I've been doing research on kitchen scales lately because my old set - a much-used, fairly inexpensive but dependable digital device I purchased years ago at Muji - is about to pack up. Although I've changed the battery, the scale is very slow to start up. Even when there's nothing on it, the display wavers between zero and up to about five grams.

I'm trying to balance what I would like with what is practical. A super-expensive, super-precise scale that measures down to a 100th of a gram might be good for scientists and drug dealers (of which I am neither) but, unless you're weighing things such as sodium alginate or calcium lactate for modernist cuisine, you probably won't need that precision. I'm not looking to buy a scale that is capable of weighing less than a gram because most of the people who use my recipes won't have one that is so precise.

Here are my basic requirements for a kitchen scale. As with my last one, I'm looking for a digital type. As much as I'd love an old-fashioned set of scales, on which you put weights on one side and ingredients on the other until a balance is attained, they take up too much counter space and are useless if you lose the weights. Dial scales - in which you place items on top and twist a dial back to zero before weighing the next item - have springs that wear out, affecting accuracy.

Most digital scales are compact and can be stored in a cupboard. Look for one that can switch between avoirdupois and metric. Although the latter is much easier to use, some cookbooks still use old-fashioned pounds and ounces. The scale should also have a tare function, which means you can put a bowl on the scale and press a button to reset it at zero before weighing an ingredient in the bowl.

The scale should accurately weigh something as light as one gram and as heavy as at least 2kg. A removable platform is easier to clean and helps you avoid getting water or detergent near the working parts. You can wrap the scale in cling-film to keep it clean.

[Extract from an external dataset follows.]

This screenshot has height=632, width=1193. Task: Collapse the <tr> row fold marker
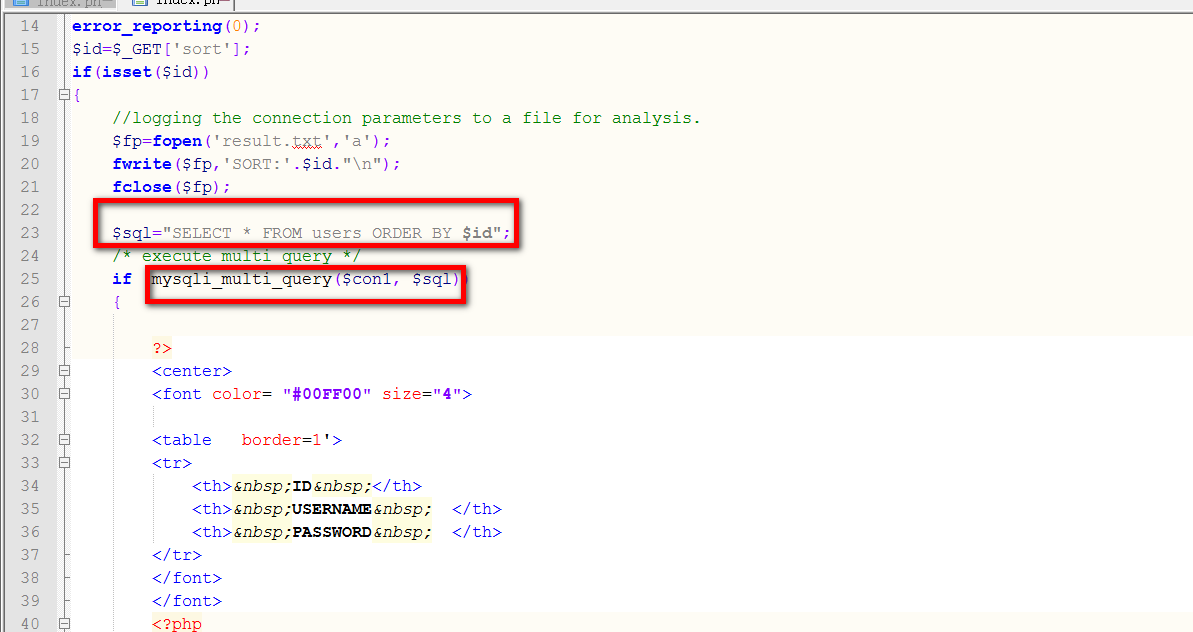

Almost all the scales I've looked at meet these minimum requirements. So when I've finally narrowed down my choices according to design - because I also want mine to look good - I'm going to test them to see how long each takes before it switches off when not in use. Most digital scales do this to save wear on the battery but it's a problem if they switch off when you're in the middle of weighing something.

 

Truc (tryk): noun, masculine, trick, gimmick, device. A French word for a chef's secret.